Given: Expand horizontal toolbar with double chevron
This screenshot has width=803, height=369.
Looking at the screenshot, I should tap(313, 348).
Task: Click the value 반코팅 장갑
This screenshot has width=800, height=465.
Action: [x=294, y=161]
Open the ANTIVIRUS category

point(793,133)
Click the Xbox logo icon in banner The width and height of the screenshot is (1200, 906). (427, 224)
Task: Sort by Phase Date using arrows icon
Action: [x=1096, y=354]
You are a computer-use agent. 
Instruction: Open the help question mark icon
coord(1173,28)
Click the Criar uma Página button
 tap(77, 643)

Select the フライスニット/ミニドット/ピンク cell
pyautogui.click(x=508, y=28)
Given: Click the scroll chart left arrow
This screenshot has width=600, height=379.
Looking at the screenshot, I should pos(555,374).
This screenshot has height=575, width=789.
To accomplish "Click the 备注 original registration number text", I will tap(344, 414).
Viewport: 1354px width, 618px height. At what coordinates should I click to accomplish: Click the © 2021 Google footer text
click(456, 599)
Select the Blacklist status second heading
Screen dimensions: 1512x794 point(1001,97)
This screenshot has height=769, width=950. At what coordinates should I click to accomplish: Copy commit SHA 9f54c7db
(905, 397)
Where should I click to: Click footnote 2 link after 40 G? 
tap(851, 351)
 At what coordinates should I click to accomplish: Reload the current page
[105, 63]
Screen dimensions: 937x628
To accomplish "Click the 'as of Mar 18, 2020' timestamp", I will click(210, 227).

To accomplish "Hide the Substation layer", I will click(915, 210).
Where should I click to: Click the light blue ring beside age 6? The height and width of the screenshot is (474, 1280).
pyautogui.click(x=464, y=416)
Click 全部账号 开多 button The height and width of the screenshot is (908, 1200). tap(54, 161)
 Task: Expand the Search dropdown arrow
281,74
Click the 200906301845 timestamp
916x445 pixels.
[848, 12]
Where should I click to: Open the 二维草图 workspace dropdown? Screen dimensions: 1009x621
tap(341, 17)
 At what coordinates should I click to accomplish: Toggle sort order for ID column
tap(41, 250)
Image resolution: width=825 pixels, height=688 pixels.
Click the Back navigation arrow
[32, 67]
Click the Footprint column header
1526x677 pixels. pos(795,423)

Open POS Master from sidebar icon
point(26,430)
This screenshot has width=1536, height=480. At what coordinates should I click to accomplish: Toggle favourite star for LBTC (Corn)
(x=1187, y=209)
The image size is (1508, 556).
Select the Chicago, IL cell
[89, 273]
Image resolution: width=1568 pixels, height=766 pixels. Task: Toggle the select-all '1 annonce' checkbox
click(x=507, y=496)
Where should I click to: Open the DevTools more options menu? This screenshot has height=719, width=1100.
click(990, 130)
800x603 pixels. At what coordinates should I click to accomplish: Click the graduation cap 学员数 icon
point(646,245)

----------------------------------------

**AIM OF THE EXERCISE:** Every line of the listing that holds the word "will" is to be found and copied.

**SOLUTION FOR THIS PROBLEM:**
To accomplish "Click the 备注 original registration number text", I will tap(344, 414).
To accomplish "Click the 'as of Mar 18, 2020' timestamp", I will click(210, 227).
To accomplish "Hide the Substation layer", I will click(915, 210).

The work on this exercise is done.